Amy Nack is a Boise-based artist and printmaker whose practice centers on the expressive possibilities of hand-pulled prints and paper arts. She is the founder of Wingtip Press, a community printmaking studio dedicated to fostering collaboration, education, and the preservation of traditional print processes. With a background in both fine art and art education, Amy creates works that often explore the interplay between texture, pattern, and narrative, drawing inspiration from the natural world and the rhythms of daily life.
Amy sat down with us to discuss how she got into printmaking and what she will be teaching at her workshops coming up this weekend, September 12 and 13.
After a 3-decade career in paper and graphics marketing, what led you to a fine art renaissance in your career? Lots of people dream about this – but you actually did it!
I took a printmaking workshop in Italy the summer of 2024 and after returning to Boise, I wanted to take an Art History Class about the Italian Renaissance. After registering, I walked by the printmaking lab and peeked in. The instructor saw me, welcomed me in, and convinced me to show up the next day. I showed up the next day and left 4 years later.
You have a studio in Boise called Wingtip Press, can you tell us a little bit about it. Is it an open artist studio? Do you do custom printing? What kind of printing do you do?
I opened Wingtip with a partner in 2009 with the goal of making art and offering workshops. It started in my garage and then moved downtown. We did several community art projects, offered monotype, relief, and intaglio workshops, and brought in visiting artists. The shop was closed in 2021 due to COVID, but I soon discovered that making art and prepping for workshops on my dining table just couldn’t cut it. I am in the process now of outfitting a new studio and hope to commit to my own art making again.

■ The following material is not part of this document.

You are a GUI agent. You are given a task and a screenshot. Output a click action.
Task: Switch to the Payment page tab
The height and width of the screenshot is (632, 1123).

You have been a paper artist for many years now, and bring a long professional career to your artmaking. Having spent many decades working with paper, what inspires you about it – paper that is? About the printmaking process? You have a unique perspective on it.
My very first job was in the basement stockroom at F. W. Woolworths, making signs on a small spring-operated letter press. After college, I spent a few decades in the paper and packaging business and have seen paper being made industrially and by hand by Japanese artisans. I love paper’s resiliency, its texture, and most of all its willingness to receive a variety of marks from a broad array of tools to become a precious piece of art.

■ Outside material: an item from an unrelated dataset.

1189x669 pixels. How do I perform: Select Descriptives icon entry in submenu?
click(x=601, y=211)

I see that you are a teaching artist for the Idaho Commission of the Arts. That’s an amazing role. Can you share with us what excites you most about working teens and kids?
I love the energy and the willingness of teens and kids. The younger the student, the less likely they are to have developed their inner critics. I just need to silence mine.
I personally love printmaking but have found it’s the most secret and unsung of the art genres. Most people know about sculpture and painting, but less about printmaking. Share a little with us the magic of printmaking!
Printmaking requires a ritual of processes and tools that despite the ritual, there is mystery in the outcome once the paper is peeled from the block. I love process and I embrace that mystery and surprise.
Speaking of secrets, can you share with us exactly what Pochoir is and means! We are hosting the Teen Workshop - Pochoir Monotypes this Friday.
Pochoir means “stencil” in France. It was popular for making multi colored prints, particularly for fashion magazines and advertisements. In this class, we will be inking a large plate of plexi in one color and will be rolling ink on the paper stencils to create a multi colored print. Then we will flip those stencils and reposition them to produce a multi-colored, multi-layered print. This is always a favorite process of my Boise State Intro to Printmaking class.
Also, please explain drypoint printmaking to those who may not be familiar with the process. Do you have any favorite works of art that are drypoint?
Drypoint requires a sharp tool, like a needle to incise the surface of a plate of copper, zinc or plastic. We will be using a thin plexi plate to incise our image, which can be either representational or non-representation. Ink is forced into the incised lines and run through an etching press. If the registered students have a particular image they would like to use as a guideline, they can size it to 5 x 7 for our class.
There are too many to name, But I do love Whistler’s drypoint, Mary Cassatt and of course, Rembrandt. Cy Twombly, whose work is non-represenational is also one of my favorites.